Saturday, February 28, 2004

Being able to travel to the USA: Priceless

For non USA citizens, visiting the USA has gotten more difficult since 9/11. And for some non-citizens, it can be impossible. But in the coverage of these unfortunate cases, there is a particular class of barred individuals whose plight has been shamefully ignored by the liberal media -- that of the rich tycoon who can't enter the USA because he'd be arrested or served with messy writs the moment he set foot in the place. And we're not talking about the exiled US citizens such as Marc Rich, forced to summer (and winter) in Zug, Switzerland, until his pardon by Bill Clinton.

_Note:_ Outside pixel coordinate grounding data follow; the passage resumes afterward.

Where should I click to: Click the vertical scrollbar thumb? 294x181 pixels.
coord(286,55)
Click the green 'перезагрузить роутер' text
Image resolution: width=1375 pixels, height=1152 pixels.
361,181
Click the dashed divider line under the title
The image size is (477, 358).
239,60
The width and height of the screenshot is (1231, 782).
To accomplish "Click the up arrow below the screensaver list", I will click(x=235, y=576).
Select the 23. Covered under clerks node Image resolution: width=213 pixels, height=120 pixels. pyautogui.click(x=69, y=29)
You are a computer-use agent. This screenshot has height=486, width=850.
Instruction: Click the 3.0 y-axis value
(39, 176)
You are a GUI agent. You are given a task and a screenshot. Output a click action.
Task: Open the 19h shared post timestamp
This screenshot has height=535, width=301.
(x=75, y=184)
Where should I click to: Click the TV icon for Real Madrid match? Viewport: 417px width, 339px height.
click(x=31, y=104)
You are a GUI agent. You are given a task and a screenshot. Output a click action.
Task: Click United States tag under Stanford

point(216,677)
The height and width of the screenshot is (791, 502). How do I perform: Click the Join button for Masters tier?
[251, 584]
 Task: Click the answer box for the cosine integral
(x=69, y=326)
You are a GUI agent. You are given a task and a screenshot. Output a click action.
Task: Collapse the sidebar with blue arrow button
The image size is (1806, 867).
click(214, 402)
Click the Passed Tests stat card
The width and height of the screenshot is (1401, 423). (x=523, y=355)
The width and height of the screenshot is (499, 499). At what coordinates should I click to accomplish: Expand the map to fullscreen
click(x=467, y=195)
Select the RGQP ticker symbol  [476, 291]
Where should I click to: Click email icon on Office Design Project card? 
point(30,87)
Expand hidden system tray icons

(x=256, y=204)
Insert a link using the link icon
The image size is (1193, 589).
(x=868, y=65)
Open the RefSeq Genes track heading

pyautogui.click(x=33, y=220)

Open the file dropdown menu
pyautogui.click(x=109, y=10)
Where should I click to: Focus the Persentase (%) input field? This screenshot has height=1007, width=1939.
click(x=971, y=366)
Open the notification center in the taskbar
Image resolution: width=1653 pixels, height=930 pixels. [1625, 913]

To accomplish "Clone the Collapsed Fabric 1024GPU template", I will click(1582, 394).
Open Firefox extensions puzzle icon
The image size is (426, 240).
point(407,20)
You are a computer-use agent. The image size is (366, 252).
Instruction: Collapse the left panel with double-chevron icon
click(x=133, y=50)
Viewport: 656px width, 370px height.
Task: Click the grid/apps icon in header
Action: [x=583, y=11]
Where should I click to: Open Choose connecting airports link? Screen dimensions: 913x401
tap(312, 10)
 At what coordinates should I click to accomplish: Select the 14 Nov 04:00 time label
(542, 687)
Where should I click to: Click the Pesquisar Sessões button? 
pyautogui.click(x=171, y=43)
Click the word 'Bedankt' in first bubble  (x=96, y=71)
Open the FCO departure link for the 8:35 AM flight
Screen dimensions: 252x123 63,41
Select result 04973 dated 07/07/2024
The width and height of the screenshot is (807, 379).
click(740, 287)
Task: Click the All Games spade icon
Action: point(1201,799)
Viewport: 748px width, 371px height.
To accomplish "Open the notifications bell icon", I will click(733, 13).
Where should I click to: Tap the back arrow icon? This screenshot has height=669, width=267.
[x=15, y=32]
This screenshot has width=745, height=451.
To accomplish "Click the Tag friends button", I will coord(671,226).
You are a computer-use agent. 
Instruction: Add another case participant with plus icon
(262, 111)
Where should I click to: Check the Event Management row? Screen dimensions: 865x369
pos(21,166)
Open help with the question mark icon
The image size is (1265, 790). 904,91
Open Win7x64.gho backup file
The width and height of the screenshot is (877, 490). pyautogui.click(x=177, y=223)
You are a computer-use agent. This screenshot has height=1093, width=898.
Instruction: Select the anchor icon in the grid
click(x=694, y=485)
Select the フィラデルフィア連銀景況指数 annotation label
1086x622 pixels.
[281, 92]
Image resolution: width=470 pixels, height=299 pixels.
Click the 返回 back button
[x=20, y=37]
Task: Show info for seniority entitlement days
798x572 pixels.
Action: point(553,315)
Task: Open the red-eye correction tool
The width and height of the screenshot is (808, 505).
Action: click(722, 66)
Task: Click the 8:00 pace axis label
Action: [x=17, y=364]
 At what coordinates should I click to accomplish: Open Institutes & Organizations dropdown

Rather, we have in mind someone like Nicky Oppenheimer, chairman of De Beers. Nicky can jet between Cape Town, London, and all points in between no problem, but his huge wealth is not enough to get him or any of the Oppenheimers or De Beers executives into the USA, because the government has two diamond price fixing cases pending against the family company. Nevertheless, the Wall Street Journal reported on Tuesday (subs. req'd) that De Beers is looking to settle the cases, not least because the taint attached to diamonds from the legal concerns and their often dubious sourcing is hurting their ability to compete with other luxury goods. So one of these days, Nicky might get to visit his company's biggest market.

We bring this up because even as Nicky gets off the barred list, he could be replaced by none other than Conrad "Lord" Black. We haven't posted about Black in a while, but he suffered a major legal reversal this week when a Delaware court blocked one of his typically brazen stunts. Black was looking to do a back-door sale of his media empire at a knock-down price to a mysterious Channel Islands company, but the judge ruled that Black was trying to screw the other shareholders in his empire by doing so, and furthermore that he had almost certainly lied to the court in his explanation of how the deal was put together.

Thus poor Conrad has handed a gift to the blizzard of lawsuits against him and may even have perjured himself. Sounds like a good reason to hang out in London for a long time, safe from the reach of the American courts. While in London, he can host his pal Richard Perle, key promoter of the Iraq war, who should be flying in any day to sue the New Yorker for libel [this Slate story explains]. He can always send a shopping list for his favourite American goodies with Lady Black, who will doubtless want to take advantage of the cheap dollar to add to her shoe collection.